Wie schaut es mit Klausureinsichten aus? Ja, auch diese führe ich online durch. Hier habe ich lange gezögert, da prinzipiell die Fragen leichter zu kopieren, “screenshotten” oder abzufilmen sind. Nach mehreren pandemiebedingten Online-Semestern lässt sich hier jedoch kein Unterschied erkennen. Ein signifikanter Anstieg korrekter Antworten bei wiederholt verwendeter Aufgabe lässt sich nicht beobachten.

Ein Blick in den Hörsaal

Die Semester, die die Hochschule nur online kennen gelehrt haben, tun sich sichtbar schwer in der Präsenz mitzuarbeiten. Gruppenarbeiten und -übungen sind aus meiner sicht träger, es kostet aus Sicht des Dozenten mehr Energie die Kursteilnehmer:innen zu motivieren.

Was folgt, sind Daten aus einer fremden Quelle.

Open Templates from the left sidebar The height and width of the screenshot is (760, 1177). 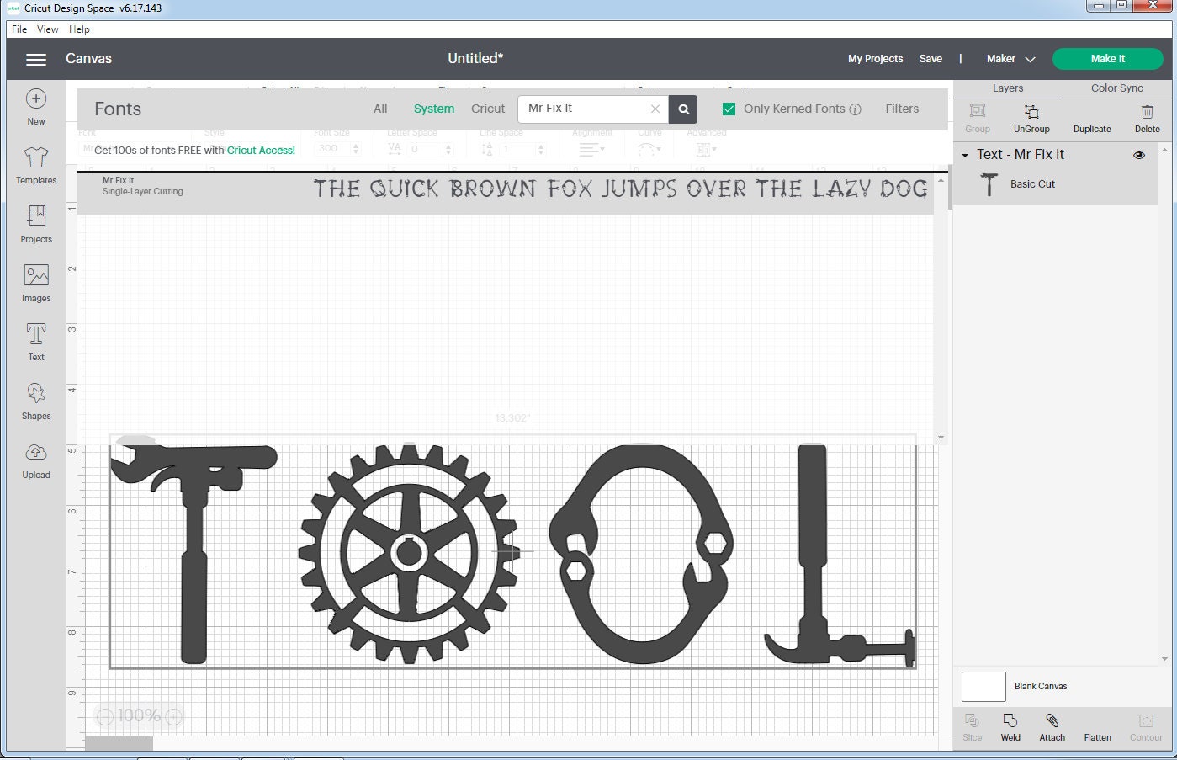[35, 164]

Erschreckend musste ich feststellen, dass zumindest in den ersten Wochen die Student:innen überhaupt nichts mitschreiben. Viele hatten weder ein Stift und Block oder gar ein Notebook dabei.

Frei nach Xunxi:

不闻不若闻之,闻之不若见之,见之不若知之,知之不若行之;学至于行之而止矣。

Alles digital?

In meinen Lehrveranstaltungen bringe ich den Student:innen agile Methoden und Ansätze bei: Scrum, Kanban, DevOps. Kann man das alles online lernen?

Sicherlich gehen die Meinungen auseinander, ob man agile Transformation digital oder analog durchführen kann. Kann ich alles digitalisieren? Verteilte Teams arbeiten ja auch nicht mit Papier-Boards. Dazu fällt mir nur ein Agile Coach ein, dessen Worte mir immer noch in den Ohren hallen:

Lasst um Himmels Willen den Leuten das Papier.

Für Student:innen, die die Prozesse nicht im Unternehmen in funktionierenden Teams lernen, ist es schwer die - doch sonderlich anmutenden - Prozesse aus den Lehrbüchern nachzuvollziehen, dabei haben wir in der agilen Welt so viele praktische Übungen, um diese Prozesse zu erlernen.

All together

Es gibt einige Dinge, die ich sicherlich beibehalten werde, die die Pandemie überstehen werden. Einiges drehen wir zurück, Präsenzunterricht macht an einer Präsenzhochschule sicherlich Sinn. Digitale Formate werden aber den traditionellen Unterricht stetig ergänzen.